Die vietnamesische Regierung hat sich zum Ziel gesetzt, bis zum Jahr 2030 zwei Millionen aktive Unternehmen zu haben, und Start-ups gelten als wichtiger Motor der Wirtschaft. Für gescheiterte Unternehmen ist es jedoch äußerst schwierig, sich vom Markt zurückzuziehen.

Es ist ein Paradoxon: Obwohl ein Unternehmen seit vielen Jahren nicht mehr tätig ist, keine Umsätze erzielt und keine Rechnungen ausstellt, muss es dennoch eine Reihe ausstehender Verpflichtungen erfüllen, um sich offiziell auflösen zu können.
Nach Angaben von Unternehmern gibt es Firmen, die bereits seit fünf bis sieben Jahren oder sogar noch länger „geschlossen“ sind, aber dennoch aufgefordert werden, die über viele Jahre aufgelaufenen Steuererklärungen nachzureichen. In manchen Fällen beläuft sich der zu zahlende Betrag auf mehrere hundert Millionen Dong.
Die Steuerbehörden greifen zudem auf Verwaltungsmaßnahmen zurück oder verhängen Ausreiseverbote für Vertreter oder Unternehmensinhaber, die ihre Steuerpflichten noch nicht erfüllt haben.
Dieses Instrument übt erheblichen Druck aus, um die Steuerzahler zur Klärung ihrer Angelegenheiten zu zwingen, wirft jedoch auch Fragen hinsichtlich der Vorgehensweise gegenüber Unternehmen auf, die ihre Geschäftstätigkeit tatsächlich schon seit langem eingestellt haben.
Warum kann es bei einem Unternehmen, das seit vielen Jahren nicht mehr tätig ist, dazu kommen, dass sich Verwaltungsauflagen und Geldstrafen so weit anhäufen, dass der Unternehmer nicht mehr in der Lage ist, diese zu begleichen?

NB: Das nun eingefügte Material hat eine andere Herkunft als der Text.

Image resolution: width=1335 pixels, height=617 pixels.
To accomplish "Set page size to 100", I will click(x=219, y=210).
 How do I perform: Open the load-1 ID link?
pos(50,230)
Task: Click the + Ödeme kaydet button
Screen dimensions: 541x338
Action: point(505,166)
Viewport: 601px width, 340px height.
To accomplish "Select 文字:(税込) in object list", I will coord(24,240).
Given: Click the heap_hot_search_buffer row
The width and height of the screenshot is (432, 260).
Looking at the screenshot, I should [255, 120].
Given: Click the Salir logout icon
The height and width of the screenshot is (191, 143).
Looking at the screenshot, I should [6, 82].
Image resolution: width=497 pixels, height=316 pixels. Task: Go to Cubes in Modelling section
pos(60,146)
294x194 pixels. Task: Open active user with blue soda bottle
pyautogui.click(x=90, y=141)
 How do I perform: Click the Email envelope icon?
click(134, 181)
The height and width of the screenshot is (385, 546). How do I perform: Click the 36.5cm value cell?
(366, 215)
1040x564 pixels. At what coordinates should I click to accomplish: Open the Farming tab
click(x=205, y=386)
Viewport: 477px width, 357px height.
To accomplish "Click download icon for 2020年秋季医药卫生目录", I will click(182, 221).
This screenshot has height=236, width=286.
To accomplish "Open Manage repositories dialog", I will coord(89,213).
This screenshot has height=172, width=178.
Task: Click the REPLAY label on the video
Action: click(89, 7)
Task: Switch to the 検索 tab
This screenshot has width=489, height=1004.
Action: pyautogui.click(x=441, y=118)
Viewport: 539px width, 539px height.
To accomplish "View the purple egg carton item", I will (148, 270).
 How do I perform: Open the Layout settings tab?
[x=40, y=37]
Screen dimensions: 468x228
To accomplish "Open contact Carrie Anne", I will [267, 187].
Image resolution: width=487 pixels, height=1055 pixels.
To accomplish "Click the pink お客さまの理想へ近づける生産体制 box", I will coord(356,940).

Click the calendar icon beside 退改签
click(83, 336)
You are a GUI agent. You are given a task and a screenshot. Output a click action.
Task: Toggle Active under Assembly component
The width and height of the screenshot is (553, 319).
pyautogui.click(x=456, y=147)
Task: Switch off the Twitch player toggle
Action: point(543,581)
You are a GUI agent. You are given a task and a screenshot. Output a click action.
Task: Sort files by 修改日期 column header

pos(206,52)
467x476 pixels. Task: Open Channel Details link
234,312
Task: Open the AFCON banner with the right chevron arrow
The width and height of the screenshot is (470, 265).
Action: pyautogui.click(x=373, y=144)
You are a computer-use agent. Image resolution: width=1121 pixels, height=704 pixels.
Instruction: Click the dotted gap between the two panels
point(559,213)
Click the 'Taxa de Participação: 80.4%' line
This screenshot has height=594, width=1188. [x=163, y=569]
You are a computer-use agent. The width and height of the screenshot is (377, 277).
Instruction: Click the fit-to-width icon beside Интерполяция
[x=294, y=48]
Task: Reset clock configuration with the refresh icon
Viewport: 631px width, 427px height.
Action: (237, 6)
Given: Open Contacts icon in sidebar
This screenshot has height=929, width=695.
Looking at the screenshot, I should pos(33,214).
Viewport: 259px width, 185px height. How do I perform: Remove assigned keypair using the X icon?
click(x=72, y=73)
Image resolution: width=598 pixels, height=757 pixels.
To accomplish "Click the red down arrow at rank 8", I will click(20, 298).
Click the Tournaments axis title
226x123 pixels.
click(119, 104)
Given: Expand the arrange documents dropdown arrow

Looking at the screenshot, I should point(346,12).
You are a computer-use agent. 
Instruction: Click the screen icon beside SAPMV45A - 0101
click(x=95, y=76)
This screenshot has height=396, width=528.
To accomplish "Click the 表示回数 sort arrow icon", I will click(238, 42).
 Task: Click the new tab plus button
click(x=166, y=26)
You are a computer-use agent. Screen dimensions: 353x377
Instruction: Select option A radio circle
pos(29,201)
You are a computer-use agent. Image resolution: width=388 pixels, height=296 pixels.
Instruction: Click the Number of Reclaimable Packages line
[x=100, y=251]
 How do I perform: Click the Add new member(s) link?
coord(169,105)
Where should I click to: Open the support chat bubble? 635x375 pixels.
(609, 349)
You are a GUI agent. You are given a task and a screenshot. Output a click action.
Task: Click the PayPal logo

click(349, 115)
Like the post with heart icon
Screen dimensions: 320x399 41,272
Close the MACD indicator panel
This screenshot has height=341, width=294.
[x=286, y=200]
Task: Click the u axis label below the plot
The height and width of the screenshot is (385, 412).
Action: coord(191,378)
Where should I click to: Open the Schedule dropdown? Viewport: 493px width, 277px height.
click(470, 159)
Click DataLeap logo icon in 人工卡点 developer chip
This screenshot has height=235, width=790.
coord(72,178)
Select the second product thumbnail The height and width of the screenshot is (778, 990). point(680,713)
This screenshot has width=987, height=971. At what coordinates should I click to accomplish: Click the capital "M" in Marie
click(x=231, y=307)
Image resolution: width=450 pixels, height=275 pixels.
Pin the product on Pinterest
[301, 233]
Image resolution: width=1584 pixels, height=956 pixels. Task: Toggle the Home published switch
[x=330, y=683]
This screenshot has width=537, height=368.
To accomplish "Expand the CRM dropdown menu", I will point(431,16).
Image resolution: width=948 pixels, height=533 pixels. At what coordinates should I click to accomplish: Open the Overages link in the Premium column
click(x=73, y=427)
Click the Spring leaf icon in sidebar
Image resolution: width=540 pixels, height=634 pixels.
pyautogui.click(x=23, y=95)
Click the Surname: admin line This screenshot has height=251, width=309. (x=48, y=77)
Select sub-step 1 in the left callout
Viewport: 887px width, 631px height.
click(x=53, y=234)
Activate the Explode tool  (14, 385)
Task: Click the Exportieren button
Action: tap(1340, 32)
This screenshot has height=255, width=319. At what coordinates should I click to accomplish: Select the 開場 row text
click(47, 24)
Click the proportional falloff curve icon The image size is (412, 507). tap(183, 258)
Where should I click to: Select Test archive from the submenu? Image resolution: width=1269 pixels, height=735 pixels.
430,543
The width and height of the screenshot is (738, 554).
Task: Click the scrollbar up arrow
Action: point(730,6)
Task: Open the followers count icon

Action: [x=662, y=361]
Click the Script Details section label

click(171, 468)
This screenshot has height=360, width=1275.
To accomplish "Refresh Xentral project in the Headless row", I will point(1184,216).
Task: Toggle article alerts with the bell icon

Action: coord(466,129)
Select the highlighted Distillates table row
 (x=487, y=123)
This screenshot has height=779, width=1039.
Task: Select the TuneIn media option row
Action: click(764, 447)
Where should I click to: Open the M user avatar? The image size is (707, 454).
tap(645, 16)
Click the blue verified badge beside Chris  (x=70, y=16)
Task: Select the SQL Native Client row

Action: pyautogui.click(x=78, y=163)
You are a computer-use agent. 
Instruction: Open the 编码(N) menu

Wenn die Aufsichtsbehörde feststellt, dass ein Unternehmen nach sechs Monaten oder einem Jahr nicht mehr tätig ist, warum verfügt der Staat dann nicht über einen Mechanismus zur Frühwarnung und zur Anleitung bei der Erledigung der Formalitäten, anstatt Verstöße über viele Jahre hinweg andauern zu lassen und erst dann dagegen vorzugehen?
Dies wirft eine schwierige Frage auf: Die Unternehmensführung besteht nicht nur darin, Unternehmen beim Markteintritt zu kontrollieren, sondern muss auch einen angemessenen „Ausweg“ bieten, wenn sie geschäftlich scheitern.
Wenn der Markteintritt vom Staat gefördert wird, der Rückzug aber, wie gerade beschrieben, zu kostspielig ist, entsteht ein äußerst ungünstiges Geschäftsumfeld.
Denn ein gescheitertes Unternehmen dazu zu zwingen, „wieder zum Leben zu erwachen“, nur um eine Geldstrafe zu zahlen, bevor es „sterben“ darf, widerspricht der Zusage von Premierminister Lê Minh Hưng, den Unternehmen zur Seite zu stehen.